Guaranteed Personality

File:Planking in supermarket.jpg

Grocery shopping has a lot of emotional highs and lows for me. As the food-oriented individual that I am I wish I could say "marketing." I wish I went to farmer's markets more (I go approximately once a year), but I've never quite gotten my system of time to gibe with it. Someday perhaps I will. (I do, during the growing season, actively do City Fresh, a social-justice minded CSA. More on that when growing season begins again.)

But grocery shopping, in a modern American supermarket. What an historical anomaly. Sometimes it completely overwhelms me. I can lose time in a supermarket. Sometimes I text David for help, like holding a string in the minotaur's labyrinth. I have been known to cry. Once I stood in line at a Giant Eagle late at night and watched someone buy tomatoes and ground beef both package on black styrofoam trays and wrapped tight in plastic and I saw the doom of our civilization. Once I met a yogi from Australia (where they apparently have different food marketing) who spoke of being paralyzed in an American supermarket as he stood in front of the milk coolers, unable to decipher the enormous range of his options. Still, I am fond of this activity.

I have vivid memories of going to the A&P with my mom when I was a kid. Animal crackers and chrome detailed shelves and learning how to balance fully loaded brown paper bags on my hip. My friend Tim and I would sometimes hang out outside by the carts and the gumball machines while my mom shopped. Tim had long hair. I had shortish hair and as a liberated hippie kid had no problem running around shirtless (I was 7 or 8, let's say). We would laugh and laugh when the old guys in feed store hats would call me Sir and him Miss.

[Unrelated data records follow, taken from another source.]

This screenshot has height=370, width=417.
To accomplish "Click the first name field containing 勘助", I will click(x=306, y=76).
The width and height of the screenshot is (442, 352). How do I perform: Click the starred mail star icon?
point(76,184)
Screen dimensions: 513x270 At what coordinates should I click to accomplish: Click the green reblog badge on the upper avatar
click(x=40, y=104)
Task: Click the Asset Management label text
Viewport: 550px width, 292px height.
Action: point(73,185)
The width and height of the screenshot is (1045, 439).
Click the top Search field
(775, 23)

A&P was huge by the standard of the day with a wall of windows at the front. One of my primary sense memories of the place is the spacious brightness. When I moved to New York City I found the narrow aisled, high-stacked, cave like atmosphere of the local Gristede's distinctly exotic. In between Athens and NYC, I had the honor of being a somewhat regular customer of a Piggly Wiggly in Atlanta. (The A&P of my youth no longer stands. It has been replaced by ugly student condos. I get a weird squiggly visceral feeling when I drive past where it used to be.)

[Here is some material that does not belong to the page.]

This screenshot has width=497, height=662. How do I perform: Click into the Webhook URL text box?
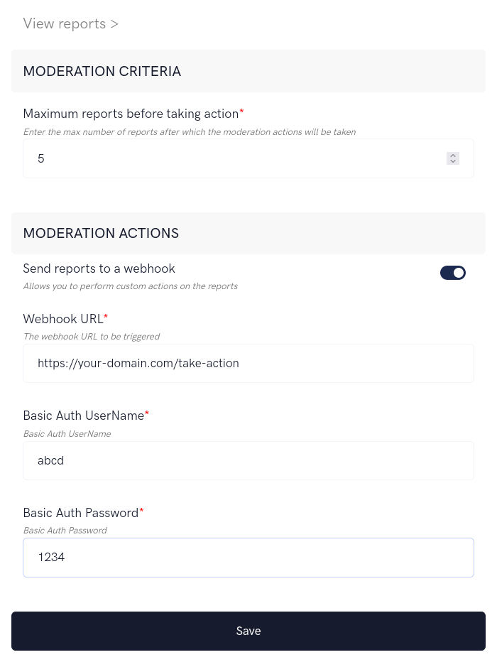click(x=249, y=363)
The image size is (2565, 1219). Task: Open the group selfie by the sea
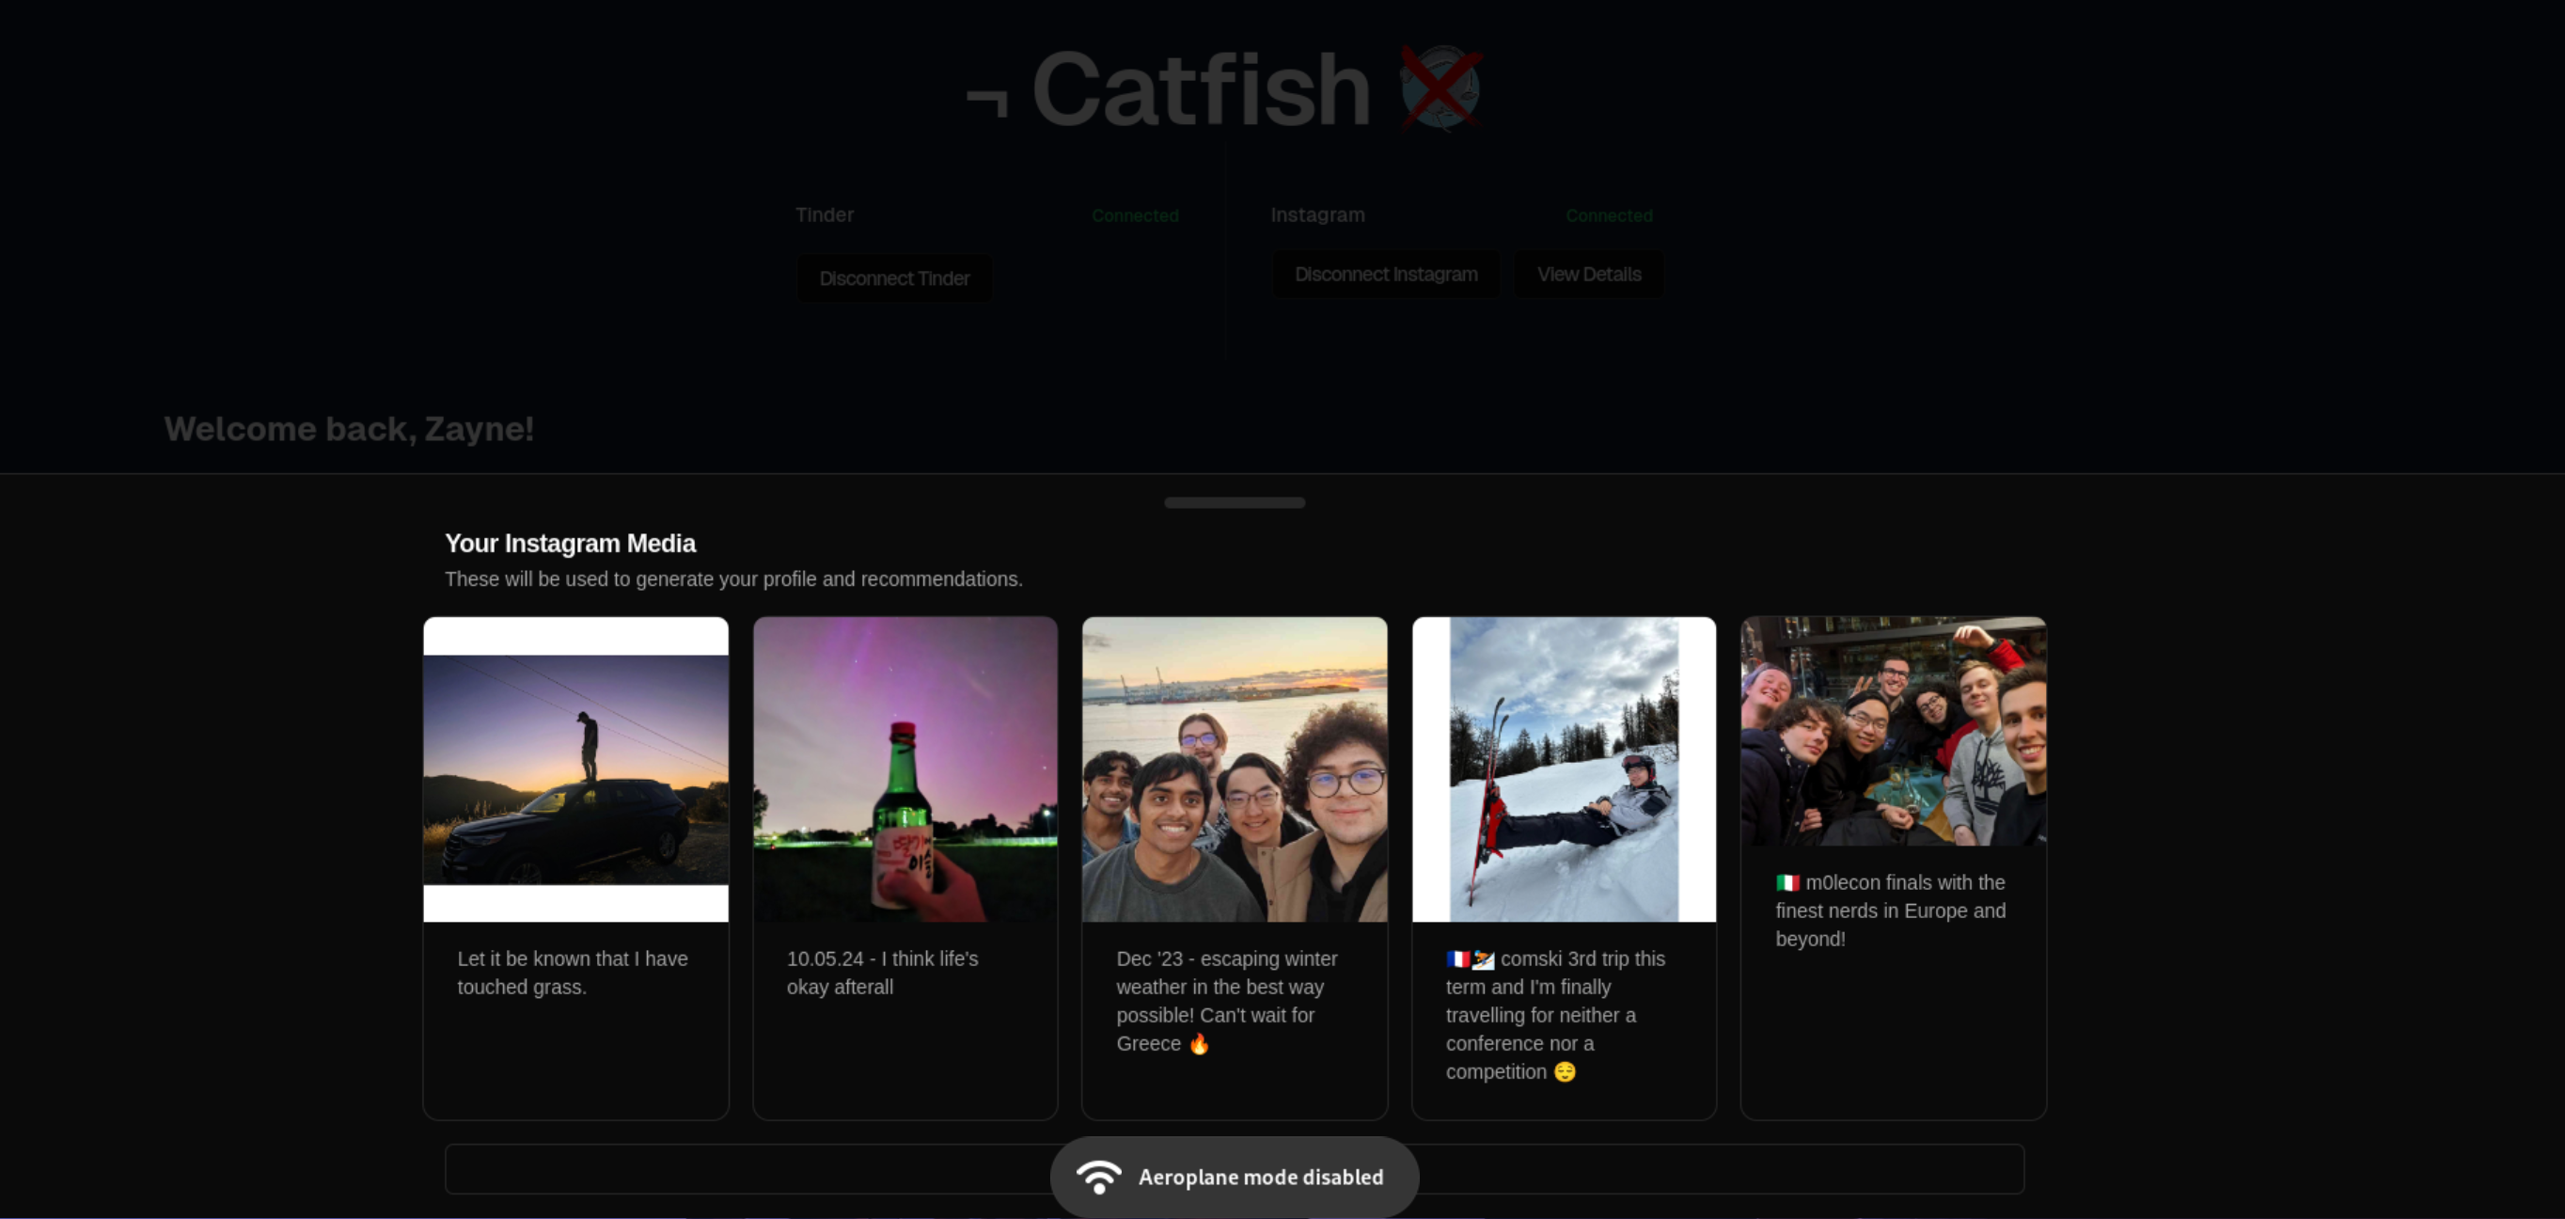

When David and I were first courting long distance from NYC to Cleveland, I had fantasies about picking out tomatoes together. When I moved here we did our shopping together a lot, and I still feel sad when we go to the store together and split up for efficiency.

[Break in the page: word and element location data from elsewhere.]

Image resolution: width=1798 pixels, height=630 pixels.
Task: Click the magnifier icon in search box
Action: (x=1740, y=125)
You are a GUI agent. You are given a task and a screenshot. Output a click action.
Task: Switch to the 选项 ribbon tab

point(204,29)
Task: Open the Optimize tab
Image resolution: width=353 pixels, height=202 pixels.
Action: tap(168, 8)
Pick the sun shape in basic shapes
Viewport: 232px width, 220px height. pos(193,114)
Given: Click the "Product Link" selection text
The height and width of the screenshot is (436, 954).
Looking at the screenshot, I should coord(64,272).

OMG, there's a blog about old A&Ps.

When Z was a baby I would take her to the store in a front carrier and talk to her the whole way through the store. This is a cucumber. Which should I get, the penne or the rotini? Look at all the different canned beans. Have you ever seen such a thing?

Both the kids have been lifelong participants in the shopping (and the City Fresh experience), by both necessity and design. I want them to be aware of their food, of the choices made, of the on-the-fly price calculations, of how a week of food is planned and executed. Sometimes this is a pain in the ass. Sometimes a great joy. Usually a combination of the two.

Yesterday, ZandO and I stopped at the giant Texas-based, libertarian-owned emporium of utopian fantasy food choice wonders on our way home from soccer, intending to get perhaps 7 items we needed for the weekend. The first pain in the ass was that parking lot was so full I had to circle twice to find a spot. Really? The second was that O was in full distractable 9-year-old-boy mode (We could get this. Oh, what about that. Mom, mom, mom! Ohmigod, look how big those onions are. Mom! I like how there is mist all over the greens; it means you don't have to wash them as much when we get home. Mom, mom! You said we could get the fresh orange juice sometime. Mom,, mom, mom! Hey, mom! I'm going to go see what's in that sample case over there. Wait, what did you ask me to get?)

The great joy was that in the course of an hour (!!!) the three of us discussed, planned, and purchased the food for a week's worth of varied, easy, healthy dinners (of the partly convenience, partly fresh produce variety). Dinners they will help me make and will enjoy eating.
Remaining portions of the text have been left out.